Os Nasser operam com o que o cinema tem de mais raro; a coragem de ser popular sem ser simplista. Era uma Vez em Gaza não busca piedade, nem denúncia explícita. O filme respira dentro do absurdo cotidiano, revelando que a banalidade da sobrevivência também é uma forma de resistência. Não há heroísmo — há apenas pessoas tentando viver, traficar, amar, rir e mentir enquanto o mundo desaba em volta.

Visualmente, o longa é impecável. A fotografia alterna entre o calor estourado das ruas e os tons crepusculares dos interiores, criando uma textura que evoca tanto o realismo sujo de William Friedkin quanto o fatalismo romântico de Sergio Leone. O título, aliás, é mais do que uma homenagem; é uma ironia amarga. Assim como Leone reinventou o faroeste para falar da América perdida, os Nasser reinventam o cinema de gênero para falar de uma Gaza que o mundo insiste em não ver.

Divulgação | The Party Film Sales

Há uma virada brilhante na metade do filme, quando Yahya é escolhido para atuar em um filme de propaganda do Hamas. O jogo entre ator e personagem, entre ficção e identidade, torna-se o coração conceitual da obra. Yahya, ao encarnar um herói fictício, começa a acreditar em sua própria lenda — e, paradoxalmente, é nesse gesto ilusório que o filme encontra sua verdade. A fronteira entre representação e existência se dissolve. É o cinema como forma de sobrevivência; quando não se pode viver, resta interpretar.

Ambientado em 2007, pouco após o bloqueio imposto a Gaza, o filme nunca sublinha o contexto político, mas ele está em cada plano. O bloqueio, a corrupção, o tráfico, as fronteiras invisíveis, a economia da escassez — tudo isso surge como ruído de fundo, moldando os gestos dos personagens. É nesse detalhe que o trabalho dos Nasser se distingue do panfleto; eles não filmam a Palestina como mártir, mas como palco do trágico humano universal.

Ao mesmo tempo, Era uma Vez em Gaza é, inevitavelmente, um testemunho. Mesmo vivendo em exílio, entre Jordânia e França, os cineastas tratam o cinema como um arquivo emocional. Filmam pacotes de cigarros, falafels embrulhados em jornais, táxis enferrujados, vitrines quebradas — tudo aquilo que, fora do noticiário, constitui o pulso de uma cidade. “Não fazemos apenas filmes”, disseram em entrevistas. “Criamos um arquivo cinematográfico de Gaza.” E o fazem com ternura, melancolia e raiva contida.

O resultado é um filme que desafia a lógica da representação sobre o Oriente Médio.
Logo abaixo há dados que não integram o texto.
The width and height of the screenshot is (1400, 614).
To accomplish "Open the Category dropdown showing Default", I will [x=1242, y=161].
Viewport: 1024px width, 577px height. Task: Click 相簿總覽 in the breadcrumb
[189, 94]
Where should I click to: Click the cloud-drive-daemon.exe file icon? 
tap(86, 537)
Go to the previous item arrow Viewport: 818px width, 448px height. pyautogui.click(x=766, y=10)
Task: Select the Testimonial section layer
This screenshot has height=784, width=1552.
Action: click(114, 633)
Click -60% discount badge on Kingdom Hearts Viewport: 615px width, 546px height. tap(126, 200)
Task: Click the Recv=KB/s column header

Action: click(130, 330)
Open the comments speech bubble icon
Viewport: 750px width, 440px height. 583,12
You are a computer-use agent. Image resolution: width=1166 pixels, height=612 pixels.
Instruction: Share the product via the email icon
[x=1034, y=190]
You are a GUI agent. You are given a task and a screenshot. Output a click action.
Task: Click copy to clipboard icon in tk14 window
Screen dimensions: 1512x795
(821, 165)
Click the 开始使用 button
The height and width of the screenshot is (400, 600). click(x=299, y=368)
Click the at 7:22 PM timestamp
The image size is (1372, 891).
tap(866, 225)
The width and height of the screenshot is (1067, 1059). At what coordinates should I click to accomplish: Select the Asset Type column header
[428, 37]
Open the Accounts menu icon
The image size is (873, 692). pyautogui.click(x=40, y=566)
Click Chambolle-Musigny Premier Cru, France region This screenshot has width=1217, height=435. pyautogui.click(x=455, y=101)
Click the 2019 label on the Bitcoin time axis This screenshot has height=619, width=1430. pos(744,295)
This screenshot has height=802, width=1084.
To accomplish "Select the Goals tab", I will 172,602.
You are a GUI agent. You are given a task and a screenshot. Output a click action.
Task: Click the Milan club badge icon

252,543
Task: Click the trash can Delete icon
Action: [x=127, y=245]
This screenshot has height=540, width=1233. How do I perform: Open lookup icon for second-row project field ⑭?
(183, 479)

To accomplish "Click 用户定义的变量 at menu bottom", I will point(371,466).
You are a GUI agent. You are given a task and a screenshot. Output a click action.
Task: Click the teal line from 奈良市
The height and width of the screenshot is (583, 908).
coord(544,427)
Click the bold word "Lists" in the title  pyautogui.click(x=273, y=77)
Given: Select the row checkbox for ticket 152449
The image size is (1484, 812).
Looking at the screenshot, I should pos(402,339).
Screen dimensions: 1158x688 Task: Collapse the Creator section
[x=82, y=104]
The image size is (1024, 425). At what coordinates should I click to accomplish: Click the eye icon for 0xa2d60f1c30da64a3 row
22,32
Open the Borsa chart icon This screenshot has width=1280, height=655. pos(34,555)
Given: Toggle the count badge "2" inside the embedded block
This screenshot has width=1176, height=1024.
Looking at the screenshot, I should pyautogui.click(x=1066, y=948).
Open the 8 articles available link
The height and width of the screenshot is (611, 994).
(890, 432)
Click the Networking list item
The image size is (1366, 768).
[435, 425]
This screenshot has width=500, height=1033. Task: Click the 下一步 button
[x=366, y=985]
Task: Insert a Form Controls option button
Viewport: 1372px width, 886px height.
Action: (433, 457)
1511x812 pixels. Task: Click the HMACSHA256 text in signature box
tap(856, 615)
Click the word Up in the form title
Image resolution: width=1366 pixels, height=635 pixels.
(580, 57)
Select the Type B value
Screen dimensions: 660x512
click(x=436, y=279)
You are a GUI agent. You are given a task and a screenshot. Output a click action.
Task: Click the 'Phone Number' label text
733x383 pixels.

Enquanto o mundo se acostuma a ver Gaza como ruína, os Nasser a mostram como ficção — e, paradoxalmente, é nesse artifício que ela recupera sua humanidade. O faroeste, gênero da conquista e da fronteira, aqui é revertido em elegia; um povo sitiado filmando o próprio cerco com o olhar de quem ainda sonha com liberdade.

O filme será exibido na 49ª Mostra Internacional de Cinema em São Paulo, com sessões marcadas para os dias 19, 20, 22 e 27 de outubro.